Una de las muchas estrategias para alejar a la gente de la voluntad de razón y mantenerla en un estado de enajenación es bombardearla de deseos, es decir, de carencias, a través de los medios masivos, pero también insistir de modo muy sutil en que la forma de satisfacer esas carencias es únicamente con dinero, al que ya no se le contempla como un medio de intercambio, sino como fin en sí mismo: un objetivo que acabará con cualquier finalidad real (el agua, el aire, la tierra, el calor del fuego, la vida animal, la naturaleza, el planeta, la misma especie humana…). Cada bombardeo que inventa nuevas necesidades lleva implícito el deseo de dinero, y quien satisface esas necesidades sabe que lo que no deja dinero carece de utilidad. Desde esta óptica, la mayoría de las carreras universitarias, así como el ejercicio y desarrollo del intelecto no serían útiles por sí mismos porque su fin inmediato no es la obtención de dinero. Tampoco sería útil un parque público ni el agua de un río: sólo el agua embotellada o los parques de diversiones donde se cobra la entrada. Todo esto acaba lentamente con la realidad, y lo paradójico es que quienes lo hacen son empresas y corporaciones creadas por gente supuestamente “realista” y “razonable”, capaz de extinguir una especie animal con tal de erigir una nueva zona turística.

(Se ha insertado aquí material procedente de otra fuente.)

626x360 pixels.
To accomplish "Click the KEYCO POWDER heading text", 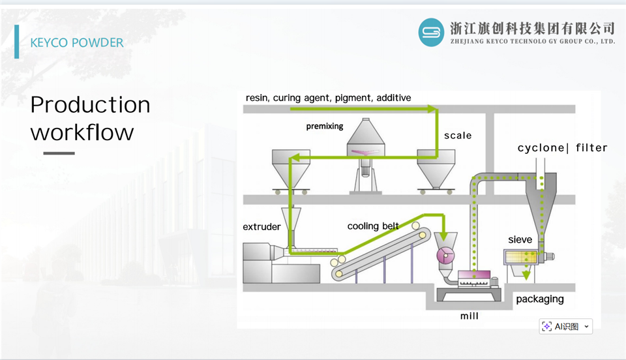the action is point(77,42).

A lo anterior, hay que agregar el siempre infantil y superficial concepto de “competencia”, como si vivir fuera un juego cuyo ganador estará marcado en la frente por la estrellita del triunfo monetario y las comodidades materiales. Uno de los efectos sociales de esta manera de percibir el mundo es la generación y la expansión de la envidia. Ciertas clases económicas envidian a otras y el tejido de una comunidad va descomponiéndose con el resentimiento social y el rencor. Alfonso Reyes define el rencor como la “falta de acomodo, para una emoción inédita, en nuestro sistema del mundo. Sensación de estorbo sublimada —no: satanizada”, y Todorov habla del “abuso de la memoria”. El resentimiento, la envidia y el rencor se reproducen y expanden. Ya se trate de una comunidad, es decir, de un grupo que comparte valores y creencias, o de una sociedad regida siempre por leyes, el tejido humano que las conforma se va descomponiendo y cada vez más se dirige a un estado mucho más primitivo que el de la animalidad, un estado en que lo único relevante es la consecución del placer evitando el dolor con el dinero como único intermediario y otorgante de placer. Tampoco importa si esta acción se ejecuta a costa de los demás, oprimiéndolos o explotándolos. El deseo se multiplica una y otra vez luego de satisfacerse, y quien ya tiene quiere más y más. Todo se convierte en círculo vicioso, o mejor: en una espiral descendente donde el planeta, con todos sus elementos, será un inmenso mercado controlado por quienes lo han patentizado: las grandes corporaciones (incluida una de las más viejas y letales: la Iglesia católica). Mientras tanto, las clases oprimidas (y envidiosas) seguirán destruyéndose mutuamente.